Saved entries
━━━━━━━━━━━━━━━━━━━━

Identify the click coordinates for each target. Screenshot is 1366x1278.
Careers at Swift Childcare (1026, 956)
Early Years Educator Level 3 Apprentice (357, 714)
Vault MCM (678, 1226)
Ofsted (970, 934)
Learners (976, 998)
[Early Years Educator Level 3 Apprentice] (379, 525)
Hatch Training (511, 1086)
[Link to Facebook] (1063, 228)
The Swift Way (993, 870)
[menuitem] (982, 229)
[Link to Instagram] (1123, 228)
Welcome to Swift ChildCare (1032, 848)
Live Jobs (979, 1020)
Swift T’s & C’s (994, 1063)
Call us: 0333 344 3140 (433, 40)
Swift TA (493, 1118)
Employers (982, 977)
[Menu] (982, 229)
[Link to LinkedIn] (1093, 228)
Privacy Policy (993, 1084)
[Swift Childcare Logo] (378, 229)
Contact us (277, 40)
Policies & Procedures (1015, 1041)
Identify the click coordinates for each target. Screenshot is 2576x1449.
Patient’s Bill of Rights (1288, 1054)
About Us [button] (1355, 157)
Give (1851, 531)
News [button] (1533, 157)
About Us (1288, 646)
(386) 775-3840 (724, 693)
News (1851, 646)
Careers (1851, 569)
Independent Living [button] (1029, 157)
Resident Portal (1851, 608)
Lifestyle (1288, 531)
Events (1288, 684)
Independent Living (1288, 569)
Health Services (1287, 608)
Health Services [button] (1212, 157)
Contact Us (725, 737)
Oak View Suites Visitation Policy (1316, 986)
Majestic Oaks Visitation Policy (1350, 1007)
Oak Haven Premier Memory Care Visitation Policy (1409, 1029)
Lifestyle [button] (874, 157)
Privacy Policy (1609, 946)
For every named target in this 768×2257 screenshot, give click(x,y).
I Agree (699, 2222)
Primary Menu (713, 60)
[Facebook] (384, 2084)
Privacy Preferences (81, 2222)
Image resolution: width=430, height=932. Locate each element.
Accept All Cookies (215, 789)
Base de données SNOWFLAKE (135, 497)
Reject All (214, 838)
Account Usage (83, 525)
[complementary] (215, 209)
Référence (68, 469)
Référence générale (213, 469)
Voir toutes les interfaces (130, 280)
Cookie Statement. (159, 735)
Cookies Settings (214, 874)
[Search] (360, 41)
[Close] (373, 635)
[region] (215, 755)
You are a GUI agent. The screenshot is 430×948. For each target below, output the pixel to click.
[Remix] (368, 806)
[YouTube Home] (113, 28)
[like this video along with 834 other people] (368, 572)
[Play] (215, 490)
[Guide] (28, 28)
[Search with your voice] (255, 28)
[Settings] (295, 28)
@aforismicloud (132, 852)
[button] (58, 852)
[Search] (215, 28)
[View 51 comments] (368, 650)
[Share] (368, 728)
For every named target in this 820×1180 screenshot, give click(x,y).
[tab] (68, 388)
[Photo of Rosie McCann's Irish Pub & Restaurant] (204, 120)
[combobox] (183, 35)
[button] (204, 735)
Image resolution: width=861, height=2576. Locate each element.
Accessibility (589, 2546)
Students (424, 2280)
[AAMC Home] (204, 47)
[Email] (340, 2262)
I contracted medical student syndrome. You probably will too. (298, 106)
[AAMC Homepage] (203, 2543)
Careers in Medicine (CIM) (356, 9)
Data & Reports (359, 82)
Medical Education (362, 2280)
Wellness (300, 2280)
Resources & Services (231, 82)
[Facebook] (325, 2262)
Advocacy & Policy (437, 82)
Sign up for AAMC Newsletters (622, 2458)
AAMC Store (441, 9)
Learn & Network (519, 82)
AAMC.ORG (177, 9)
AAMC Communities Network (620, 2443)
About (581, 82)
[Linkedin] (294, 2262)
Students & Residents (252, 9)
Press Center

━━━━━━━━━━━━━━━━━━━━

◆ What is being asked: Extract the entries above verbatim.

◆ Solution to this problem:
Identify the click coordinates for each target. Screenshot is 1366x1278.
Careers at Swift Childcare (1026, 956)
Early Years Educator Level 3 Apprentice (357, 714)
Vault MCM (678, 1226)
Ofsted (970, 934)
Learners (976, 998)
[Early Years Educator Level 3 Apprentice] (379, 525)
Hatch Training (511, 1086)
[Link to Facebook] (1063, 228)
The Swift Way (993, 870)
[menuitem] (982, 229)
[Link to Instagram] (1123, 228)
Welcome to Swift ChildCare (1032, 848)
Live Jobs (979, 1020)
Swift T’s & C’s (994, 1063)
Call us: 0333 344 3140 (433, 40)
Swift TA (493, 1118)
Employers (982, 977)
[Menu] (982, 229)
[Link to LinkedIn] (1093, 228)
Privacy Policy (993, 1084)
[Swift Childcare Logo] (378, 229)
Contact us (277, 40)
Policies & Procedures (1015, 1041)
Identify the click coordinates for each target. Screenshot is 2576x1449.
Patient’s Bill of Rights (1288, 1054)
About Us [button] (1355, 157)
Give (1851, 531)
News [button] (1533, 157)
About Us (1288, 646)
(386) 775-3840 (724, 693)
News (1851, 646)
Careers (1851, 569)
Independent Living [button] (1029, 157)
Resident Portal (1851, 608)
Lifestyle (1288, 531)
Events (1288, 684)
Independent Living (1288, 569)
Health Services (1287, 608)
Health Services [button] (1212, 157)
Contact Us (725, 737)
Oak View Suites Visitation Policy (1316, 986)
Majestic Oaks Visitation Policy (1350, 1007)
Oak Haven Premier Memory Care Visitation Policy (1409, 1029)
Lifestyle [button] (874, 157)
Privacy Policy (1609, 946)
For every named target in this 768×2257 screenshot, give click(x,y).
I Agree (699, 2222)
Primary Menu (713, 60)
[Facebook] (384, 2084)
Privacy Preferences (81, 2222)
Image resolution: width=430, height=932. Locate each element.
Accept All Cookies (215, 789)
Base de données SNOWFLAKE (135, 497)
Reject All (214, 838)
Account Usage (83, 525)
[complementary] (215, 209)
Référence (68, 469)
Référence générale (213, 469)
Voir toutes les interfaces (130, 280)
Cookie Statement. (159, 735)
Cookies Settings (214, 874)
[Search] (360, 41)
[Close] (373, 635)
[region] (215, 755)
You are a GUI agent. The screenshot is 430×948. For each target below, output the pixel to click.
[Remix] (368, 806)
[YouTube Home] (113, 28)
[like this video along with 834 other people] (368, 572)
[Play] (215, 490)
[Guide] (28, 28)
[Search with your voice] (255, 28)
[Settings] (295, 28)
@aforismicloud (132, 852)
[button] (58, 852)
[Search] (215, 28)
[View 51 comments] (368, 650)
[Share] (368, 728)
For every named target in this 820×1180 screenshot, give click(x,y).
[tab] (68, 388)
[Photo of Rosie McCann's Irish Pub & Restaurant] (204, 120)
[combobox] (183, 35)
[button] (204, 735)
Image resolution: width=861, height=2576. Locate each element.
Accessibility (589, 2546)
Students (424, 2280)
[AAMC Home] (204, 47)
[Email] (340, 2262)
I contracted medical student syndrome. You probably will too. (298, 106)
[AAMC Homepage] (203, 2543)
Careers in Medicine (CIM) (356, 9)
Data & Reports (359, 82)
Medical Education (362, 2280)
Wellness (300, 2280)
Resources & Services (231, 82)
[Facebook] (325, 2262)
Advocacy & Policy (437, 82)
Sign up for AAMC Newsletters (622, 2458)
AAMC Store (441, 9)
Learn & Network (519, 82)
AAMC.ORG (177, 9)
AAMC Communities Network (620, 2443)
About (581, 82)
[Linkedin] (294, 2262)
Students & Residents (252, 9)
Press Center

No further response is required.